Я выступаю не за amor fati,[127] однако нам необходимо отказаться от ставшего привычным мышления, которое озабочено несчастьем, в сущности, потому, что является его воплощением. В наши дни прозрачность зла обретает новое качество: сегодня, по мере того как, ориентируясь на идеал добра и используя целый арсенал различных средств (прежде всего цифровые технологии, основанные на достижениях информатики и кибернетики), мы все активнее осваиваем пространство виртуального, она явно становится видом вирусности, более того, превращается в вирулентность как таковую, вирулентность, отнюдь не представляющую собой какую-либо случайность… Все говорят о вирусах в потоках информации, но информация сама есть вирус!
Конечно, можно, с одной стороны, делать ставку на случай как форму ниспровержения существующего порядка вещей, а с другой — с прискорбием отмечать, что в этом мире постоянно что-то происходит.
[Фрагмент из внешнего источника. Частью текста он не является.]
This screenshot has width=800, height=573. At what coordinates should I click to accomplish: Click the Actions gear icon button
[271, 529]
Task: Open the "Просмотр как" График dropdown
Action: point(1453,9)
Но не разумнее ли, учитывая сложившуюся ситуацию, взглянуть на нашу вселенную другими глазами, не с позиции революционного идеала? Возьмем, к примеру, разложение, охватившее сферу политики. Вместо того чтобы видеть в нем некий досадный эпифеномен, нечто, препятствующее нормальной социальной жизни, свидетельство испорченности тех или! иных индивидов или институций, его, на мой взгляд, следовало бы рассматривать как модус функционирования нашего общества. Отклонением от нормального являются не сбои в работе системы — отклонением от нормального является сама ее работа. А это значит, что порочно не разложение: порочен порядок, а разложение лишь доводит его испорченность до предела, до того состояния, при котором он становится пародией на самого себя. Разложение, иными словами, указывает на работу системы в режиме гиперфункционирования! Данная гипотеза, очевидно, возвращает нас к топологии проклятой доли. Как нам быть с излишком? Его надо отдать, вернуть, израсходовать, его необходимо сжечь… Но разложение как раз и является одной из форм этой растраты!
Безусловно, интеллектуалы в некотором смысле вынуждены придерживаться этой двойственной ориентации: есть нечто, что заставляет их, как и многих других людей, негодовать по поводу грубых Нарушений существующего порядка социальной жизни и в то же время отрицать его во имя иного общественного устройства. Но чем оборачивается такого рода парадоксальная активистская позиция? Ничем, ибо на ее основе нельзя выработать никакой стратегии действий, призванной обеспечить равновесие вещей в мире…
Нам, следовательно, надо быть осторожными со своим негодованием, своей озлобленностью…
А что дают озлобленность и негодование? Баланс вещей нарушен. И если он нарушен, значит, мы этого хотели. Значит, здесь обнаруживается порядок желания, который отнюдь не является порядком желания добра.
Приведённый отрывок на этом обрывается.